DATA TO PROCESS Start Marker
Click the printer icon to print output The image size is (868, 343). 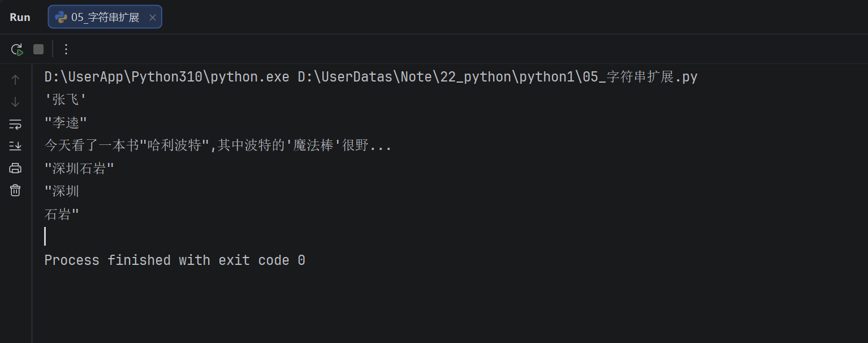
DATA TO PROCESS End Marker
DATA TO PROCESS Start Marker
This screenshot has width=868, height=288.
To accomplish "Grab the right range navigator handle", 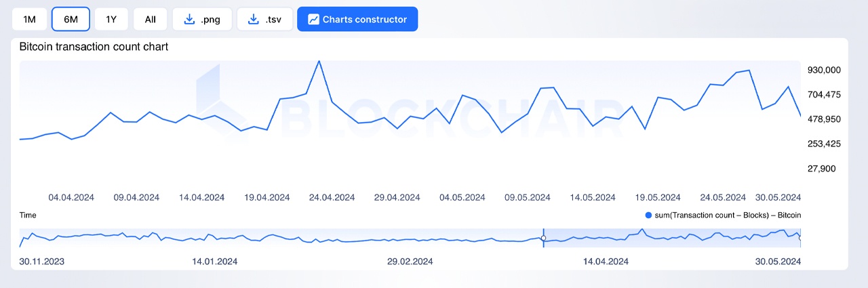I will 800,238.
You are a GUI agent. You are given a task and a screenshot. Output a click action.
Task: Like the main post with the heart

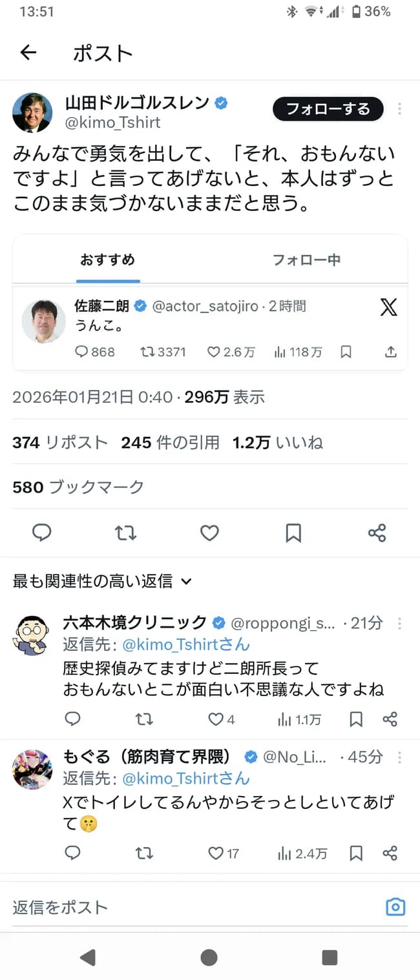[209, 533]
DATA TO PROCESS End Marker
* _EXERCISE INSTRUCTIONS_
Please copy out each line of the material that contains the string "screenshot".

* _RESULT FOR THIS TASK_
This screenshot has width=868, height=288.
You are a GUI agent. You are given a task and a screenshot. Output a click action.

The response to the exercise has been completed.